Submitted by Andrew McMillen (not verified) on Wed, 10/08/11 - 11:50 AM Permalink

This is terrible news. My condolences to all affected by this decision.

I am seeking interviews with StudioOz and Blue Tongue staff. If anyone reading this wishes to speak to a journalist, on or off the record, email me: andrew dot mcmillen at gmail dot com. Thank you.

Submitted by Anonymous (not verified) on Wed, 10/08/11 - 12:04 PM Permalink

This is really becoming beyond a joke. If this industry is meant to worth so much every year why isn't the government trying to protect at least some of these companies that have proven there worth. It's like they are taking the stance of ok if we let it all go to fubar we don't have to worry about it.

Submitted by Anonymous (not verified) on Wed, 10/08/11 - 12:18 PM Permalink

Come on now. What societal value do video games really provide? Why should the government think that De Blob so important that the franchise should be preserved at the taxpayers expense?

Submitted by Anonymous (not verified) on Wed, 10/08/11 - 12:20 PM Permalink

Because the industry isn't worth much at all, not to the studios themselves; it's the overseas publishers that make all the money. If anything the game industry is seen as a liability by tying up good staff that would be contributing more to our economy by working in other fields.

And unlike the film industry we're not seen as being culturally significant enough to warrent an inexhaustible supply of grant money.

Submitted by Canflipper (not verified) on Wed, 10/08/11 - 6:08 PM Permalink

By that logic, one could also argue that the TV and Film industries are also tying up useful people and are holding the country back, as many of the shows we see on TV and the Vast Majority of Films shown are from overseas. If, all of a sudden, all TV except news and all movies except government approved documentaries were canceled, would you still posses such a cavalier attitude?

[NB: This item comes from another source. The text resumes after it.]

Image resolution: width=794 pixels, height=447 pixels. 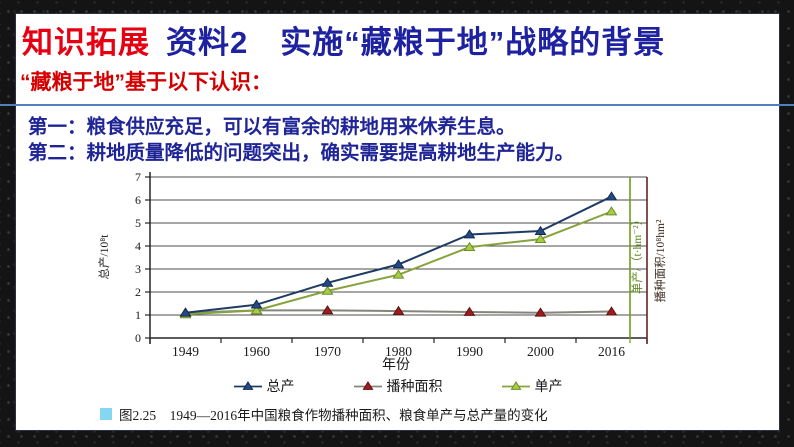 What do you see at coordinates (86, 42) in the screenshot?
I see `header-badge: 知识拓展` at bounding box center [86, 42].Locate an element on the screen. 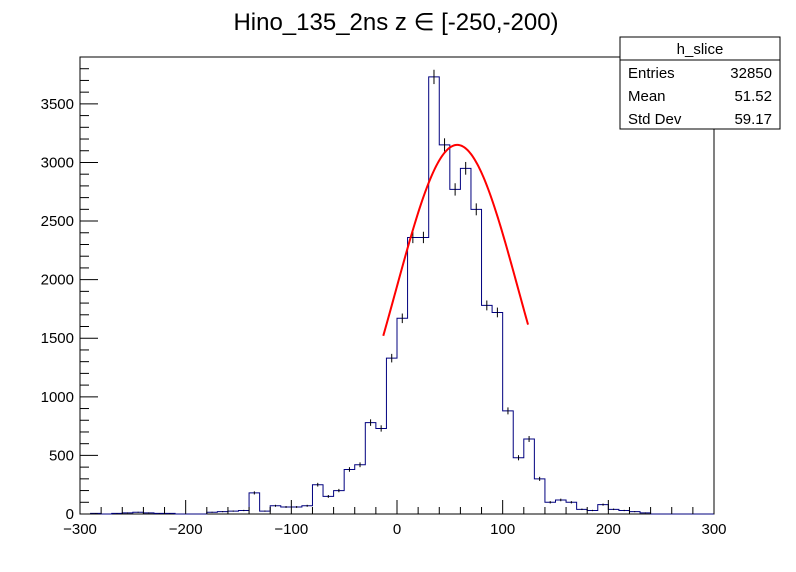  x-tick-label: 100 is located at coordinates (502, 530).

Submitted by designerwatts on Wed, 10/08/11 - 12:19 PM Permalink

My sympathies to all the super skilled guys and girls at THQ and Bluetongue. I hope you all find yourselves back on your feet soon enough.

I'm happy to sit down and talk to anyone from BT/THQ looking for advice on going Indy, approaching investors for funding or managing small scale projects as it's something i've been working in for the last few years.